What strengths did the course and conditions play to?
This was an event that was dominated by the bigger skippers, so for the smaller skippers like Coed B Division skipper Joe Morris, they had to sail really smart to keep up. The College Flying Junior in waves and breeze doesn't like the combination of small skipper-bigger crew as much as big skipper-smaller crew. That said, their speed was fine until it got really windy at the end, when they weren't quite big enough. We had a tremendously talented crew in B division who worked so hard, but they got a little out of their wind range at the end. St. Mary's really had a good combo for that wind in B division so you have to give them credit too.
Both events were close up to the end, with the Women’s finishing with two A division races and the Coed’s closing with two B division races. Can you describe how you and your team handled these final races?
In the women's event we were enough points down that we needed to have a great race and count on a mistake from the other teams, which lucky for us happened so that one didn't require a lot of thinking. Then after we gained the small lead going into the last race, there were three teams very close so we just needed for Jane Macky to sail the best race possible and try to win, which she did (Note: Senior Jane Macky was honored as the Quantum Women's Sailor of the Year). For the Co-ed event, we needed to start so that we would be ahead the first time the two teams crossed. This didn't happen for a bunch of reasons, but really speed was the largest reason as it had gotten a bit too windy for Joe (Morris) and Mike (Hession).
Yale is a tough school to get into. How does that affect your recruiting?
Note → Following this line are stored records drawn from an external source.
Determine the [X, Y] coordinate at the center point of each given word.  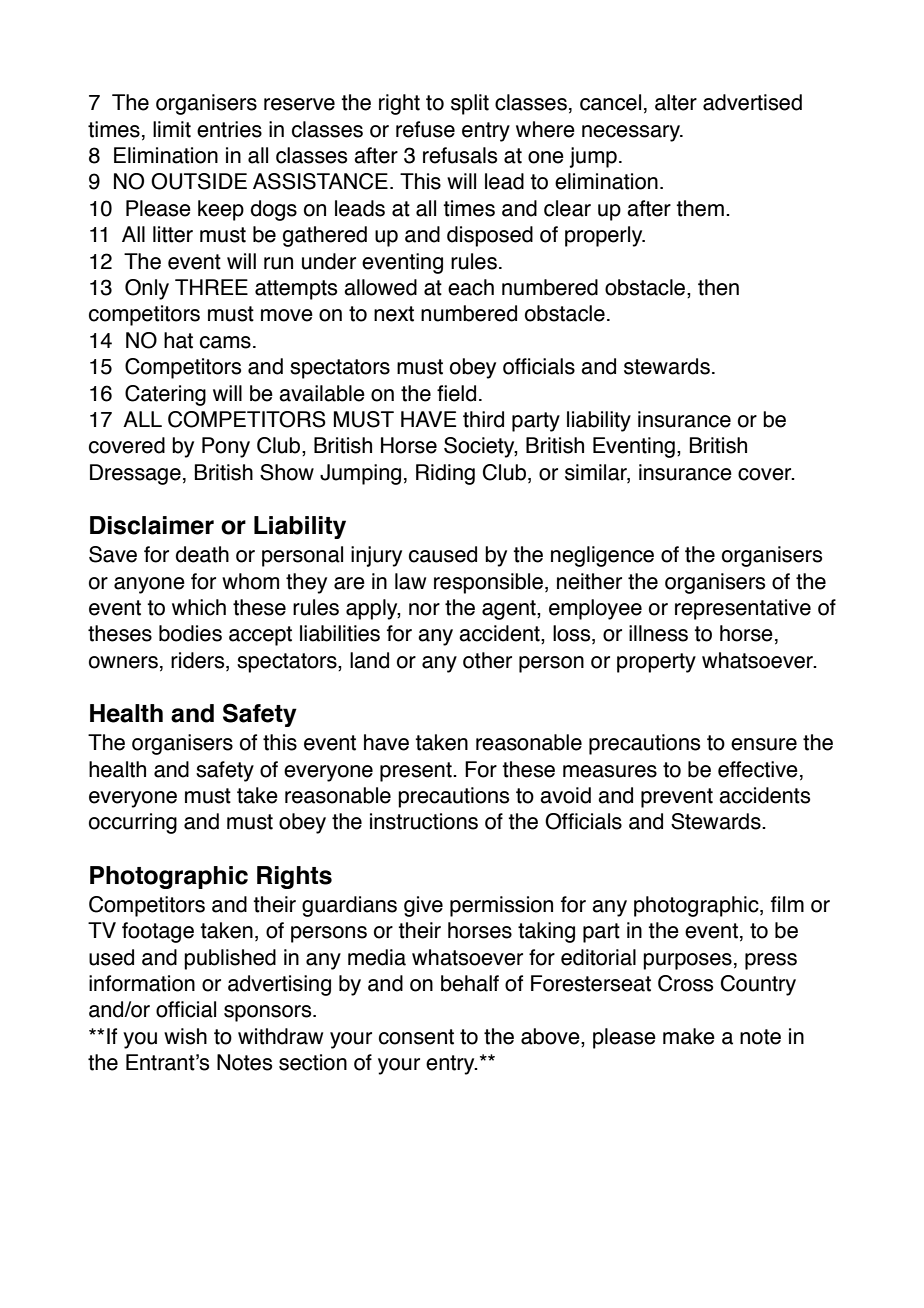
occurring [133, 823]
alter [676, 102]
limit [172, 129]
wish [185, 1036]
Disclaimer [152, 525]
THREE [211, 287]
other [487, 660]
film [787, 904]
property [656, 663]
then [718, 287]
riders [199, 661]
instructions [424, 821]
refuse [425, 129]
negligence [602, 556]
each [471, 287]
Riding [445, 474]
The pool of sailors that are academically strong enough to get into Yale is small, but in a sport like sailing, there are a fair number of strong students which makes it easier than it might be in some other sports. The flip side is that Yale has so much to offer that once someone comes to visit the University and sees the tremendous opportunities that it can provide, they are usually really excited about it.
How does the team look for next season?
With skippers Jane Macky (A Division) and Kate Hagemann (B Division) graduated, we will have some new faces on the Women's team. We are lucky to still have Sarah Lihan coming back and we have some strong girls coming up so I think we will be competitive again. On the Coed side we will have the same skippers (Thomas Barrows and Joe Morrie) back next year but we will no longer have two of our best crews, Grace Becton and Adriane Levin, who will have graduated.